Advocating ENM
03 Sep 2022My ENM activity was uncovered recently by my church community.
I think a major concern around my continued belonging in that community is whether or not Kate or I intend to encourage other Christians towards ENM–to actively “recruit” or evangelize other Christians.
The short answer is “no, but we will offer information and support to anyone interested”.
She and I have landed in different places around ENM, so there’s a little more to say about it.
Kate’s Values
Kate’s journey with ENM ultimately gave her access to a wonderful new relationship, and also helped us finally arrive at our separation.
It achieved those things for her, but she ultimately didn’t come away from it with ENM as her identity, or a desire to continue practicing it, or to join the ENM community.
She is a sex educator, and her aims there are to offer information and support, including to those interested in ENM, but that’s not the same as actively encouraging people towards it.
New Community
As for me, I drank the Kool-Aid, and I’d say I’m still all-in. I’ve made a big shift in my values and morals around sex and relationships, and I’m looking forward to continuing to explore those topics with others in the ENM community.
My church community has served me very well, for a long time, in my identity as “Ryan & Kate”–as a couple, and as a family.
My journey this past year has shown me a lot about myself, though, and highlighted how our church is a less ideal fit for “Ryan”. My values and interests are a little scarce there, especially among the male half of the community. Not a whole lot of introverts, creatives, nerds, or men that like to talk endlessly about mental health and self-work and relationships.
All of these seem much more common in the ENM / Poly community, and so I’m planning to focus on pursuing new friendships and community there.
Faith Practice
I feel like many of the new ways of thinking I’ve adopted this past year have lead to a lot of healing and growth, and so ENM and Sexual Health culture have been the dominant voices in my life for a while now.
However, I also started to see some unhealthy trends in myself towards the end of last year–I was noticing a fair amount of envy, vanity, and self-centeredness. That prompted me to work towards re-connecting with my Christian identity and the practices I’ve always found helpful there–prayer, reflection, studying the Bible, and Christian community.

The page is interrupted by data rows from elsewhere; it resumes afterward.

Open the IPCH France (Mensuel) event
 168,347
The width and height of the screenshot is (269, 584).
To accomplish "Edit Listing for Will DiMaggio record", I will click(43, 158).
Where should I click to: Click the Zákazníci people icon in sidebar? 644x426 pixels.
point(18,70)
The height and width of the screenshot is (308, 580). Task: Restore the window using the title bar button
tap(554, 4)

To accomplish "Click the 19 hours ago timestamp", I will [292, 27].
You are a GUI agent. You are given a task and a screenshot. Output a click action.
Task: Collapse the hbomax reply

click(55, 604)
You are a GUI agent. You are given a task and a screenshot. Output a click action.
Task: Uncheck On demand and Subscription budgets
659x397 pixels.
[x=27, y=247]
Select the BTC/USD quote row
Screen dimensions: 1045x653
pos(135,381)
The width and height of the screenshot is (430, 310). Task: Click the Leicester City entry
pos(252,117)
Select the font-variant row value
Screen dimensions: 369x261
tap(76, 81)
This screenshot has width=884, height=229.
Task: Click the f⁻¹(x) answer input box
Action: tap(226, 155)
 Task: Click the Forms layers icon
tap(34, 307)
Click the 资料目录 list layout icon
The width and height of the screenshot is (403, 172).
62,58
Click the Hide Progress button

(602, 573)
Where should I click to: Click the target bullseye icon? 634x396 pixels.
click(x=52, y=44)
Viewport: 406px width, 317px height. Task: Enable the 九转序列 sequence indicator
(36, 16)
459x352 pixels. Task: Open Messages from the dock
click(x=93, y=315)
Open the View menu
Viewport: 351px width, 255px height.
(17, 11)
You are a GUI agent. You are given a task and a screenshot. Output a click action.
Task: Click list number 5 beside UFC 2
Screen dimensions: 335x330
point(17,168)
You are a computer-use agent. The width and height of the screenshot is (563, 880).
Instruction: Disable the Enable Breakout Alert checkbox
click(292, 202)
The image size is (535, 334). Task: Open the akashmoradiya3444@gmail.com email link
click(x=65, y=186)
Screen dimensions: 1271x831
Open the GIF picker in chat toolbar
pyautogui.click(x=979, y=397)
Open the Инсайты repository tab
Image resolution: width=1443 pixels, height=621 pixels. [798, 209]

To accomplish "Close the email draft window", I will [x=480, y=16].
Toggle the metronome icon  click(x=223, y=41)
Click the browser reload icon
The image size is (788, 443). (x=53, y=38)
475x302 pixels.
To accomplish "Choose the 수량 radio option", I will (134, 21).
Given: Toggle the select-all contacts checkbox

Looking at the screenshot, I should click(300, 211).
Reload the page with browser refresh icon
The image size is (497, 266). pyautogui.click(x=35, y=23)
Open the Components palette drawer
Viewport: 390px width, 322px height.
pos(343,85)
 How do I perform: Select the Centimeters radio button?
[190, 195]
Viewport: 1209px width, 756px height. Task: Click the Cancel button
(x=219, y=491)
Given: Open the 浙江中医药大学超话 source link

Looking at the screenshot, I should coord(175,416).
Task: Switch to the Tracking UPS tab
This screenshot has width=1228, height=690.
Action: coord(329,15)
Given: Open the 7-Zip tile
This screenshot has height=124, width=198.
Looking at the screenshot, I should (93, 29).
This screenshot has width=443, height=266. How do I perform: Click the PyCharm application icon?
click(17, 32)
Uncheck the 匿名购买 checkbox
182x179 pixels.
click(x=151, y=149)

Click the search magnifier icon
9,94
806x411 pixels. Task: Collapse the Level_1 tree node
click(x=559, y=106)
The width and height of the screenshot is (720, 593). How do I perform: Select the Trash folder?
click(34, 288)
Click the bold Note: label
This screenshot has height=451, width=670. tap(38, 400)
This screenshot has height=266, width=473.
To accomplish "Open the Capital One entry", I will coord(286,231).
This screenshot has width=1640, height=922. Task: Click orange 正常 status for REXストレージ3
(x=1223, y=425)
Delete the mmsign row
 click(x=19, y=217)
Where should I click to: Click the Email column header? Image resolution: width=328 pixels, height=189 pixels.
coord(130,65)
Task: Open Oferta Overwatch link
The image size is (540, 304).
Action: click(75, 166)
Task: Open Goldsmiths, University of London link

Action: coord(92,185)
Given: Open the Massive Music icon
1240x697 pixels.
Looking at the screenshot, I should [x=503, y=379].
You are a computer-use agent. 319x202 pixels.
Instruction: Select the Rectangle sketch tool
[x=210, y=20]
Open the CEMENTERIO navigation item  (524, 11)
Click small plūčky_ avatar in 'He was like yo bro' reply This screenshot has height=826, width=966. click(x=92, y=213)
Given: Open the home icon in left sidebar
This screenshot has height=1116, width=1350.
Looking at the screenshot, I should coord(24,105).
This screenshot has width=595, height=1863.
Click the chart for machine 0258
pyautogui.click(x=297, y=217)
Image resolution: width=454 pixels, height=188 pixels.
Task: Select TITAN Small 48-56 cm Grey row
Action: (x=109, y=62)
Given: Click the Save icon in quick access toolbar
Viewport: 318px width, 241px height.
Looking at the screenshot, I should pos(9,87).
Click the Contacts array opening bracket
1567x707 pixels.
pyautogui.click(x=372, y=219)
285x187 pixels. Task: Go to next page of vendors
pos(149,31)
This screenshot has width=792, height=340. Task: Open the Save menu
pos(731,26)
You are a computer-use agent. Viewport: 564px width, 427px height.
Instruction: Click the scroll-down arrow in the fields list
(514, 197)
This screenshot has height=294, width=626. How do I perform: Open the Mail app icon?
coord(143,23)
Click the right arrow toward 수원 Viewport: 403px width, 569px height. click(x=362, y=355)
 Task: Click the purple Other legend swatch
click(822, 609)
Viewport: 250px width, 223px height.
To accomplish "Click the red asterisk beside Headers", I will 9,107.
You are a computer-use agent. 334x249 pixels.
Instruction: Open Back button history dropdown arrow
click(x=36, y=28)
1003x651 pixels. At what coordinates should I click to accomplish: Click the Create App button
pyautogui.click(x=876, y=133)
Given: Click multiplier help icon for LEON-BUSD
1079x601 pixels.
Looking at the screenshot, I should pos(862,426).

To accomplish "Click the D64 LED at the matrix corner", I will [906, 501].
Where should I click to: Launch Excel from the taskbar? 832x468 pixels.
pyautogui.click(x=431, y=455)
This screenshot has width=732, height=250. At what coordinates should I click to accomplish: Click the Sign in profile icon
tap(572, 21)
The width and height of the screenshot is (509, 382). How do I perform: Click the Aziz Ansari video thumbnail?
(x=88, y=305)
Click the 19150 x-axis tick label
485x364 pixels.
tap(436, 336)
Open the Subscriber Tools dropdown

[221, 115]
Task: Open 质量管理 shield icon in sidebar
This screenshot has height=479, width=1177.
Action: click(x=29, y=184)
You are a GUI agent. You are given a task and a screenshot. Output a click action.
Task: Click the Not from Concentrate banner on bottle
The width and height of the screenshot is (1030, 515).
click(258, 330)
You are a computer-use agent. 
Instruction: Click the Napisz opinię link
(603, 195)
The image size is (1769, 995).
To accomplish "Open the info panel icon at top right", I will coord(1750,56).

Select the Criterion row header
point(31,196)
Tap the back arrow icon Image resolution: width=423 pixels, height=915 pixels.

I’ve found meditation and prayer especially helpful lately as I’ve been navigating this big transition in my life.
I think many of the insights from this past year have definitely grown my character, but there are plenty of important things that you need to find elsewhere. Cultivating your spirituality and connection with God, and growing in virtues like faith, patience, self-denial and generosity. Not that those things are necessarily absent from my new community–it’s just that they’re not part of the focus or discussion.
All of this definitely gives me a desire to maintain some Christian community in my life, but there are some interesting challenges there I’ll have to navigate.
Promoting My Values
One of my highest values and interests in life is to share openly and honestly about my experiences, just as I am on this blog. Even though I’m mostly just sharing, not preaching, so far I’d say ENM has had a very positive impact on my life, so my blog’s hardly “neutral” on the topic.
(I think all of that does make me more of an advocate for it, but I have a hard time picturing myself trying to “rope someone in”. There’s a term in ENM culture for people who behave that way–”Pushy Swingers”. No one likes a pushy swinger. 😝)
A Past Example
Kate and I had the opportunity to support some friends around this topic. They were trying out what you could frame as a light form of ENM, without having that language or familiarity with that concept. It was fun to be able to share with them about our adventures and what we were learning about how to do it ethically and well.
At the time, I think we saw going further with ENM as something that had the potential to address some challenges in their relationship, and it’s probably fair to say that we encouraged them towards it (though they ultimately chose not to pursue the idea).
I’ve come to appreciate the reality, though, that there aren’t many issues that ENM or Poly can “fix”. If a relationship isn’t serving the people in it (such as mine with Kate), despite lots of effort to make it work, then the healthy answer is to end it, not try to add on the missing pieces.
My Church Involvement
The challenge ahead is that many of my morals and values are significantly out of line with the organization I’ve belonged in. I think our church has a right to uphold its values and morals, and to have some wariness around whatever influence I might have against those.
I hope Kate and her partner and our kids–who all still highly value our church community–are still warmly welcomed.
If I’m open with my identity, then I could see needing to limit my own involvement. I’m really not sure yet–this will be interesting to navigate!